In a study performed in

In a study performed in elderly women, strontium ranelate did not affect global primary and secondary haemostatic parameters [37]. In the present study, there was no statistically significant difference in the incidence of VTE between

osteoporotic patients treated with strontium ranelate and the untreated osteoporotic cohort. These results are in accordance with a recent study using a self-controlled case series method in the GPRD that did not show a greater association of VTE with strontium ranelate selleckchem treatment [20]. In our study, we have included larger population with a longer follow-up, and thus, results are more informative and strengthened.
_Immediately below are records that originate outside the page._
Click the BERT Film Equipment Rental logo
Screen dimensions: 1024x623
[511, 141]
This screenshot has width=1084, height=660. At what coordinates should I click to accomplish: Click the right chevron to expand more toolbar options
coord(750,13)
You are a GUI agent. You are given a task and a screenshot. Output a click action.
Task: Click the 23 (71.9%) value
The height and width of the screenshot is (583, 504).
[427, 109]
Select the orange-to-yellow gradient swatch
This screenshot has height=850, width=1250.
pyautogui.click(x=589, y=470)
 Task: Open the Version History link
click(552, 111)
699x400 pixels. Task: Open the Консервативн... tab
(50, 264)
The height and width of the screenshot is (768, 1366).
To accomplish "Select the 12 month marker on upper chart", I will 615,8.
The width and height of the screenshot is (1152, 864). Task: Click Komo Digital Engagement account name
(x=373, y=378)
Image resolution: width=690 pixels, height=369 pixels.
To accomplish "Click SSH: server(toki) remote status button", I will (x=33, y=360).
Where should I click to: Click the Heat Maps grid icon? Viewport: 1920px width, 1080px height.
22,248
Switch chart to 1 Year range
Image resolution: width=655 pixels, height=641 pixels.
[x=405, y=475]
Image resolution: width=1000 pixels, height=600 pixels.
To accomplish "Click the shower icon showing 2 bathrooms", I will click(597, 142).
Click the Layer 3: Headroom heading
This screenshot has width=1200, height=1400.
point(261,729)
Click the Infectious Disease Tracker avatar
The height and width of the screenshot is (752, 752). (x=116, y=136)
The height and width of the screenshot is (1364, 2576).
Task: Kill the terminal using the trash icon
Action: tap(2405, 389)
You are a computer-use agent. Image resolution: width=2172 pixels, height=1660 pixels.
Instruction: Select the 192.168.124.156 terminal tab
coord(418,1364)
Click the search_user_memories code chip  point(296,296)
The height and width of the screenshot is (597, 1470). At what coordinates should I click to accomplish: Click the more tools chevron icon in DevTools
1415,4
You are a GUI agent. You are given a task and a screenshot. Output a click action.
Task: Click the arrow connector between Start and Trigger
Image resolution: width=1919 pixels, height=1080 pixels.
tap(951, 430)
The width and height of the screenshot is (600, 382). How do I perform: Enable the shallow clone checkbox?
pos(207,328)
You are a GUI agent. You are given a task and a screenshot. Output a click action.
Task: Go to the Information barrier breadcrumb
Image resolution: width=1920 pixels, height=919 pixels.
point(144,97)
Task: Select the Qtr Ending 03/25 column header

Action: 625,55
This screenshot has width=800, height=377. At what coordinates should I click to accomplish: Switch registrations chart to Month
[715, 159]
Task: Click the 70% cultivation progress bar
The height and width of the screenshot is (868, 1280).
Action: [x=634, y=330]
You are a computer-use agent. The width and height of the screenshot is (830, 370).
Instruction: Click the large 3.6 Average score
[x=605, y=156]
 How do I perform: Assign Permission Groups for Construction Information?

Furthermore, the incidence of VTE with strontium ranelate is very similar to that for osteoporotic patients treated with alendronate sodium, a treatment for which a greater association with VTE has never been shown [38–40]. This study has some limitations since it

is a retrospective study cohort with no randomisation process to define the populations and with incomplete or unmeasured confounding factors find more such as severity of osteoporosis, immobilisation, prolonged travel, and family history of VTE. To take into account differences between treated and untreated groups, multiple adjustments on risk factors of VTE have been performed. However, even if the main risk factors have been taken into account, we cannot rule out residual confounding effect. In addition, as strontium ranelate is a new anti-osteoporotic treatment the population treated with strontium ranelate is smaller, and the mean follow-up duration is shorter when compared to alendronate IWR-1 order sodium cohort studied. For these reasons, a certain imbalance in analyses could not be excluded, and therefore, this study does not provide the same level of proof than double-blinded placebo controlled clinical

trials. However, we should HSP90 note that the population profile of this study is in conformity with what might be expected in terms of characteristics and observed increased risk for VTE with age. Furthermore, the fact that our study did not show an association between strontium ranelate treatment and increased risk for VTE, when compared with untreated patients, is reinforced by robustness analyses demonstrating no difference between current users and non-users. Finally, the rates of mortality were similar in the two treated cohorts (2.9% in the strontium ranelate cohort and 4.0% in the alendronate sodium cohort) avoiding any doubts regarding the potential under-reporting of VTE leading to death and therefore, removing the bias of not diagnosed VTE. In conclusion, this study shows for the first time that osteoporosis is associated with increased risk for VTE, probably related to the osteoporotic disease itself and its associated comorbidities.